Thamara, Süleymanşah’ın mektubunu doğru bir biçimde; savaş ilanı olarak algıladı ve ordusunu hazırlayarak süratle Kars üzerinden Erzurum’a doğru harekete geçti. İki ordu, Pasinler-Sarıkamış arasında bulunan Micingerd kalesi önünde karşılaştılar.

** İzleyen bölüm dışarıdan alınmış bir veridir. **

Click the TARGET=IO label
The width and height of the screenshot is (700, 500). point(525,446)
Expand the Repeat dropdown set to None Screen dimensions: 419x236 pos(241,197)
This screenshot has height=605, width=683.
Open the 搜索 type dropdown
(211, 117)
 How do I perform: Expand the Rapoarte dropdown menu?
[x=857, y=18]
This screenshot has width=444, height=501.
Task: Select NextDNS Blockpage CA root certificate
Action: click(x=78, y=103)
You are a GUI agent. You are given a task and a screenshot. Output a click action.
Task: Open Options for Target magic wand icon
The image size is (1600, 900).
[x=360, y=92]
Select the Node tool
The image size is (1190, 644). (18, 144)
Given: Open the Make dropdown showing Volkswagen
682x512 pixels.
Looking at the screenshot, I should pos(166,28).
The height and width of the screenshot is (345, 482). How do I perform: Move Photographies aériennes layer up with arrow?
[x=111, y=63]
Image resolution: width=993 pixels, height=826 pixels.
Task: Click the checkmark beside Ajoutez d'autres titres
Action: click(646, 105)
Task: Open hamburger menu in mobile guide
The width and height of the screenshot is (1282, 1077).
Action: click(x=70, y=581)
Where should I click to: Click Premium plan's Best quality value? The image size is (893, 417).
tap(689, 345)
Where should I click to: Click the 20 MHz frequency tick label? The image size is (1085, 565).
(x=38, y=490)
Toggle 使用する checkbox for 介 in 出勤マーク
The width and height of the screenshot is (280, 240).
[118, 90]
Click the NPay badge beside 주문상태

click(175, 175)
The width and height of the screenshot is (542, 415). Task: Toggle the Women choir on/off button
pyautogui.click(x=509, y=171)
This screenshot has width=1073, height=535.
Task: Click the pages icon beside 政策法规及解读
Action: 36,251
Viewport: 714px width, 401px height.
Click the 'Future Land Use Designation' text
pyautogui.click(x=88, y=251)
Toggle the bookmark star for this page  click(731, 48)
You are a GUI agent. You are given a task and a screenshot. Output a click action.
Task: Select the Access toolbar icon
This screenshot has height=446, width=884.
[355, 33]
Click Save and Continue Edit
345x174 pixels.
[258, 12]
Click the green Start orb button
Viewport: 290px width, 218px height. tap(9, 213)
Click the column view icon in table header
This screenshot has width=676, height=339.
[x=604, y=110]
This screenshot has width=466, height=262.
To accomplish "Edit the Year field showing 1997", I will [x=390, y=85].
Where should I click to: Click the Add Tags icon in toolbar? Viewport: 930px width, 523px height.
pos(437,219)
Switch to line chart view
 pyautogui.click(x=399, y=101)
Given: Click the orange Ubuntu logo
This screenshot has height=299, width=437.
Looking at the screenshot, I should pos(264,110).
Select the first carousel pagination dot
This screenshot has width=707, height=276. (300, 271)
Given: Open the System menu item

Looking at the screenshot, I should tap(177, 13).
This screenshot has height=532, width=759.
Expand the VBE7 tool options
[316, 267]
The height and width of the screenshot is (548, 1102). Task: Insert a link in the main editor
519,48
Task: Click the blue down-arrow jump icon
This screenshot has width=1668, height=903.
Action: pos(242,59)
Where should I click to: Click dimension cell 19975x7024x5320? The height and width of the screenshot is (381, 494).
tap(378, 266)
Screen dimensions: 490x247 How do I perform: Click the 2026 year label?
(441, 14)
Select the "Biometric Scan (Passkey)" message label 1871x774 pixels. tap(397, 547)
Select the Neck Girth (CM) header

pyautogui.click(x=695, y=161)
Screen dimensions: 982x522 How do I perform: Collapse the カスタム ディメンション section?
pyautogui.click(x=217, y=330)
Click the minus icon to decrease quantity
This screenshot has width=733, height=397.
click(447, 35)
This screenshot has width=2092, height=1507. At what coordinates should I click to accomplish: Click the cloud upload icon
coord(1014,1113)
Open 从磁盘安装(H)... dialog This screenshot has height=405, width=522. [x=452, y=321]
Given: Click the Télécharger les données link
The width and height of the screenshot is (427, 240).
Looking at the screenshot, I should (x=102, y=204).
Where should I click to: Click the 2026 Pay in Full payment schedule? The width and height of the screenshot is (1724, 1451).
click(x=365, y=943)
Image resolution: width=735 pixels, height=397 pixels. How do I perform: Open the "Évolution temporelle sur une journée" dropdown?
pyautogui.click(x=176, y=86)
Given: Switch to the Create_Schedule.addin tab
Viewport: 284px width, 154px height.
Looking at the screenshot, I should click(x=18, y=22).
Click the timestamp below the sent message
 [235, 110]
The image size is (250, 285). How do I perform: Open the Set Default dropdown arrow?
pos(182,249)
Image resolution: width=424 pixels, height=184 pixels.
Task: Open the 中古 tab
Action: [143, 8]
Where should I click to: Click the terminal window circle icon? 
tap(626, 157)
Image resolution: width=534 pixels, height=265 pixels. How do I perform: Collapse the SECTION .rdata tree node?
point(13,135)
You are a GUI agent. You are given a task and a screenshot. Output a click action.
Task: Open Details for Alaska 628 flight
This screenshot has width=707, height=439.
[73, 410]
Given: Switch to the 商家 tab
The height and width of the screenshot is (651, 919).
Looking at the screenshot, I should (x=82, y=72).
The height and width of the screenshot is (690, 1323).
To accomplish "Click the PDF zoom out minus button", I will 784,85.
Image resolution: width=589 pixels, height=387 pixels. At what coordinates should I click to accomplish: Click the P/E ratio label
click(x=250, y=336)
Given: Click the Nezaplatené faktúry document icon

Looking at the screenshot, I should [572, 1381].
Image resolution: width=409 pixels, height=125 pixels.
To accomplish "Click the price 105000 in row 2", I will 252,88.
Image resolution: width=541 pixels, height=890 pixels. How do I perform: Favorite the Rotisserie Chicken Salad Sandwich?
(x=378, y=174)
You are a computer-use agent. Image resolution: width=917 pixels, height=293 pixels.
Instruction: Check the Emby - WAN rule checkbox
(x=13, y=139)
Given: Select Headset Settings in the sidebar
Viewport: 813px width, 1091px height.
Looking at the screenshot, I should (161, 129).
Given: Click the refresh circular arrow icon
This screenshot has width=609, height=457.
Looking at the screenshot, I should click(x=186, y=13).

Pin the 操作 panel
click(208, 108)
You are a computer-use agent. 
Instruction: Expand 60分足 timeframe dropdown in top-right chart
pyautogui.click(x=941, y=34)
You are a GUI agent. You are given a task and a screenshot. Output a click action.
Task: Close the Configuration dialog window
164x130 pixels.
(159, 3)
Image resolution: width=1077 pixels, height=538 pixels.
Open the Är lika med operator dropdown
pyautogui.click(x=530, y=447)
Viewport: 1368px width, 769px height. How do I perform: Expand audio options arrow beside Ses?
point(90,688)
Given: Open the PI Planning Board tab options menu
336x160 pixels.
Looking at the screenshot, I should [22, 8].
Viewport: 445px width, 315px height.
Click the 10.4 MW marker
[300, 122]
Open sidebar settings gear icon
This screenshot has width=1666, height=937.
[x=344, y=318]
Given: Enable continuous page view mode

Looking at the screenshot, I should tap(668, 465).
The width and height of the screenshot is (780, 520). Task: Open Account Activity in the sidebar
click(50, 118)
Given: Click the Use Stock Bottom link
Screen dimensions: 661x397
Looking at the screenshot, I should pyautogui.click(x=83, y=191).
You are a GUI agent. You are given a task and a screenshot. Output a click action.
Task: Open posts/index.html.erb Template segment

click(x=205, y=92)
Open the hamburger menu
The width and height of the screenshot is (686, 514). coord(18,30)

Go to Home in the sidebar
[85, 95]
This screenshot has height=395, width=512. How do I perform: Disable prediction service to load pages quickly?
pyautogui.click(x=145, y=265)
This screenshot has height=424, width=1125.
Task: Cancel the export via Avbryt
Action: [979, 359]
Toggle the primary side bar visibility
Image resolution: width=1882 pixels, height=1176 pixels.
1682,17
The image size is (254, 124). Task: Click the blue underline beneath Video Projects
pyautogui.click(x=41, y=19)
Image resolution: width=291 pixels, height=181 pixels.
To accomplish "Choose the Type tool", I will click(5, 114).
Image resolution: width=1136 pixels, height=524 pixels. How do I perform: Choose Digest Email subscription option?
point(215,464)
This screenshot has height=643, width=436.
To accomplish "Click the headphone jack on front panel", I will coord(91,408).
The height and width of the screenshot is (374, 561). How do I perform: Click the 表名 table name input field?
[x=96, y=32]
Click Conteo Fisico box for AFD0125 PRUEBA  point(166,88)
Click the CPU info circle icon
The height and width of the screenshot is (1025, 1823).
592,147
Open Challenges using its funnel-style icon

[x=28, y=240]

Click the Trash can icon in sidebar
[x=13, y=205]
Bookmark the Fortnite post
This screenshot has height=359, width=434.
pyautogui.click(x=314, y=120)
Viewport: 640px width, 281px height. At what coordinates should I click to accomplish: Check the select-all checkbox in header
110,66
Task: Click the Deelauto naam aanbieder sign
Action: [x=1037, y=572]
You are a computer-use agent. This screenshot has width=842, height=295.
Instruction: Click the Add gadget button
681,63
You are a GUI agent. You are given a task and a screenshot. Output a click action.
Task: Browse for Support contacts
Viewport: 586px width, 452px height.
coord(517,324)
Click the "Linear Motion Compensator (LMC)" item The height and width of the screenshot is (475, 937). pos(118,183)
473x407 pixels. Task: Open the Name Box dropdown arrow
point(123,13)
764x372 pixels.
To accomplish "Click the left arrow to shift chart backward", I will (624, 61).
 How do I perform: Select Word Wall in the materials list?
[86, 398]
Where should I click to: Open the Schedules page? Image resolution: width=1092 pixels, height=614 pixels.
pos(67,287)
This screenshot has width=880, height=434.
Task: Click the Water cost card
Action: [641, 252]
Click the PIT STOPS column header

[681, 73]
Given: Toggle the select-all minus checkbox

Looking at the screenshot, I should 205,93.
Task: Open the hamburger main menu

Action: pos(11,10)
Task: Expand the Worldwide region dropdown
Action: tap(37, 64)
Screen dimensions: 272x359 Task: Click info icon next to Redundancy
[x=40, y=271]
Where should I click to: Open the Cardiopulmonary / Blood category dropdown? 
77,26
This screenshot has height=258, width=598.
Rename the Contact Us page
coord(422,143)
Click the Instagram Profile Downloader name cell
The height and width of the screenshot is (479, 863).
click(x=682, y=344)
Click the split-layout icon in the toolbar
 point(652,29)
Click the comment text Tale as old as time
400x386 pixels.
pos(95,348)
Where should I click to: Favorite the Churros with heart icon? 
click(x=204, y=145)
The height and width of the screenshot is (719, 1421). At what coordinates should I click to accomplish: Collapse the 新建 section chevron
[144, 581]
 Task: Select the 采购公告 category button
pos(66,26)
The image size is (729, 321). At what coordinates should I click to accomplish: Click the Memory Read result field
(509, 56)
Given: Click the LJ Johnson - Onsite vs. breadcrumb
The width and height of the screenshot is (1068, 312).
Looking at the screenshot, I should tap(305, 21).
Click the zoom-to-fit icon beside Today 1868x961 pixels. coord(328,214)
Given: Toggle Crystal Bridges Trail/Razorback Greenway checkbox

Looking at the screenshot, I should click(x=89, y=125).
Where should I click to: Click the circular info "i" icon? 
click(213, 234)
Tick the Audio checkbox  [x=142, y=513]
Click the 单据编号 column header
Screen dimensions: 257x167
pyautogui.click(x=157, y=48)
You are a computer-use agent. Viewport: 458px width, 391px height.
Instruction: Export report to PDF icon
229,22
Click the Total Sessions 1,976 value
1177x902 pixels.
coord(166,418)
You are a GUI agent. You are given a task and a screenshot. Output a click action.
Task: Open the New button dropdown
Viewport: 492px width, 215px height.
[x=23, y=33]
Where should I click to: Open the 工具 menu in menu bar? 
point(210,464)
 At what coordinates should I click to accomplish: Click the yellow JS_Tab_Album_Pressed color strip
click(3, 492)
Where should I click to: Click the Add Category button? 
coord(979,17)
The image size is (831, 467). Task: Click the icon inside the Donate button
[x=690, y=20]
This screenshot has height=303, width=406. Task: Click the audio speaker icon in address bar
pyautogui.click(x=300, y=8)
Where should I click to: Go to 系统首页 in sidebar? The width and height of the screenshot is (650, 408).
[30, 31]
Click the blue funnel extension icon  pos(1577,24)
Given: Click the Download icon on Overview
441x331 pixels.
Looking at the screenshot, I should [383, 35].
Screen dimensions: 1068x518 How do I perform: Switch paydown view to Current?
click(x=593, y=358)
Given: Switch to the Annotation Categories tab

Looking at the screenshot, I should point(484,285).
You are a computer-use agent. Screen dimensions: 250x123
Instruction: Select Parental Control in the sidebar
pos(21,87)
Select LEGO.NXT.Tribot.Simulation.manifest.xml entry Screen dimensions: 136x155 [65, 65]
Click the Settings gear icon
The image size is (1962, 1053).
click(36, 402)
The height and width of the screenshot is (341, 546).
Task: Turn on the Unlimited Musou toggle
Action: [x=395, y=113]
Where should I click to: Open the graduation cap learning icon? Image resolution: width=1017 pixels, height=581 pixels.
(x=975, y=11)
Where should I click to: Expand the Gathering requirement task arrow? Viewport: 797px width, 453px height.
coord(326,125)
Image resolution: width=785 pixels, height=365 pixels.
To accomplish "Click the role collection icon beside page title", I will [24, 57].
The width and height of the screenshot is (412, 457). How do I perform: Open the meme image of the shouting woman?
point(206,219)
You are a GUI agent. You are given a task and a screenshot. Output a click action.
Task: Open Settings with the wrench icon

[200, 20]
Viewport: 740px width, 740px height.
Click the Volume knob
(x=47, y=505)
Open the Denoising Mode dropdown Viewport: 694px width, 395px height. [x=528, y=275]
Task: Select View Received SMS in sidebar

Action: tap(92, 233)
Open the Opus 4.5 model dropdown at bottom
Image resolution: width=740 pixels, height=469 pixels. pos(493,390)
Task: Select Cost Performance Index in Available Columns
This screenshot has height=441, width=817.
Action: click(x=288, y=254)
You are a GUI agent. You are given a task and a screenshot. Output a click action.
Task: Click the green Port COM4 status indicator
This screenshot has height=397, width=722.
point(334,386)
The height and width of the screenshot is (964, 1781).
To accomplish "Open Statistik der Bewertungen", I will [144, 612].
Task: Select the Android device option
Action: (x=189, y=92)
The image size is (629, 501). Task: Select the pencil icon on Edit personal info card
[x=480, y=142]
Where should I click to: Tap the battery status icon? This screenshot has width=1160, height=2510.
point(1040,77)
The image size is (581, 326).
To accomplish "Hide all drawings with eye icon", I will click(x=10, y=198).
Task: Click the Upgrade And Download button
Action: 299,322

Selçukluların çok basit, hatta aptalca nedenlerle aldıkları dört mağlubiyetin ikincisi bu savaş olacaktır:
Kaynaklara göre Gürcü Ordusunun neredeyse yenilmekte olduğu bir anda Çetr denen ve saltanat alameti olan özel bir şemsiyeyi dış mekanda sultanın başının üzerinde gölgelik gibi tutan çetrdarın atının tökezlemesi ile aniden düşmesi üzerine Sultanın büyük bir felakete uğradığı zannedildi. (Savaşlarda Sultanın bulunduğu yer ve daha önemlisi, Sultanın hayatta olduğu çetrden anlaşılırdı.) Bunun üzerine Selçuklu ordusu telâş içerisinde dağılmaya başladı. Bizzat Sultan komutanlarına isimleriyle seslenip, hayatta olduğunu duyurmaya çalıştıysa da orduyu tekrar toplamak mümkün olamadı. Çok sayıda ölü ve esir veren Süleymanşah, ordusunun kalanlarıyla, fakat ağırlıklarını savaş meydanında bırakarak Erzurum’a doğru çekilmek zorunda kaldı (1202). Bununla birlikte Thamara, Selçuklular kadar olmasa da büyük kayıplar verdiğinden savaştan sonra Selçuklu topraklarını işgale tevessül edemedi. Dolayısıyla bu yenilgi Süleymanşah’ın iktidarını sarsacak bir etki de yaratmadı. Ancak Süleymanşah’ın bu savaştan iki yıl sonra vefat etmesinde uğradığı bozgunun psikolojik izlerinin de etkili olduğu yorumları da yapılmıştır.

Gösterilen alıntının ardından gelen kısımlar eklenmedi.